Ahli: Pengenaan PBB Cukup Sekali Saat Pembelian Rumah
Berita

Ahli: Pengenaan PBB Cukup Sekali Saat Pembelian Rumah

DPR menilai UU PBB tidak bertentangan dengan Pasal 28H ayat (1) UUD 1945. Dan PBB bentuk pelaksanaan ketentuan Pasal 23A UUD 1945.

Aida Mardatillah
Bacaan 2 Menit

 

Menurut Aartje, esensi Pasal 4 ayat (1) dan ayat (2) UU PBB merupakan jaminan dari negara bagi rakyatnya untuk mendapat tempat tinggal yang layak. “Esensi pengujian pasal-pasal tersebut menjaminan akses bertempat tinggal sangat erat kaitannya dengan hak asasi manusia yang secara implisit diatur Pasal 18H ayat (1) UUD Tahun 1945,” ujarnya.

 

Dia menjelaskan hak yang bersifat asasi merupakan hak yang harus ada pada setiap orang untuk dapat hidup secara wajar sebagai individu sekaligus sebagai anggota masyarakat.

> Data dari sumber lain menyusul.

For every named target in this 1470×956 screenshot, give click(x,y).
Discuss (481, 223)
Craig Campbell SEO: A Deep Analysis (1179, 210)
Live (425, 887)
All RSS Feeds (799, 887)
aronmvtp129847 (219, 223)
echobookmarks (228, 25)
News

Sebab, selaras dengan harkat dan martabatnya sebagai pribadi yang terhormat. “Karena itu, hak yang bersifat asasi ialah hak yang dipunyai setiap orang yang hakikatnya tidak boleh diganggu gugat oleh siapapun dengan alasan apapun,” tegasnya.

 

Meski begitu, faktanya perlindungan hak untuk bertempat tinggal yang dijamin UUD Tahun 1945 terabaikan. Untuk itu, melalui pengujian UU ini diperlukan perlindungan hak setiap orang mengenai hak dan kewajibannya yang dinyatakan dalam Undang-Undang Pokok Agraria (UUPA) bahwa kepentingan umum dan kepentingan perseorangan harus saling mengimbangi dan memperhatikan asas-asas yang berlaku mengenai penguasaan dan pemilikan tanah.

 

“Sekaligus perlindungan yang diberikan hukum tanah nasional kepada para pemegang hak tanah dan rumah tinggal.” 

 

Namun, berdasarkan asas tersebut tetap diwajibkan setiap individu membayar pajak (PBB) menurut ketentuan yang berlaku. “Tetapi, hanya (sekali) saat membeli tanah untuk keperluan rumah tinggal dikenakan PBB. Sedangkan untuk keperluan membeli tanah untuk berbisnis seperi kos-kosan, restoran, apartemen tetap dikenakan PBB setiap tahunnya,” usulnya.

 

Pajak sumber pembiayaan nasional

Dalam kesempatan ini, DPR yang diwakili oleh Anggota Komisi III Arteria Dahlan menjelaskan UU PBB tidak bertentangan dengan Pasal 28H ayat (1) UUD 1945. Sebab, PBB bentuk pelaksanaan ketentuan Pasal 23A UUD 1945. Ia menyebut pajak merupakan salah satu sumber pendanaan pembangunan. Jika sumber pendanaan tersebut tidak tersedia, maka pembangunan tidak dapat atau sulit untuk dijalankan.

 

“Kesulitan pendanaan pembangunan akan mengakibatkan upaya meningkatkan kesejahteraan rakyat sulit diwujudkan. Karena itu, wajar apabila wajib pajak memberi sebagian dari manfaat yang diperolehnya kepada negara melalui pajak. Pemenuhan pajak yang disampaikan juga merupakan perwujudan peran serta dan kegotongroyongan masyarakat di bidang pembiayaan pembangunan nasional,” kata dia.

 

Menurutnya, pembayaran PBB merupakan salah satu sarana perwujudan kegotongroyongan nasional dalam pembiayaan negara dan pembangunan nasional. Karena itu, pengenaan PBB ini telah memperhatikan prinsip kepastian hukum, keadilan, dan kesederhanaan serta ditunjang oleh sistem administrasi perpajakan yang memudahkan wajib pajak memenuhi kewajiban pembayaran pajak.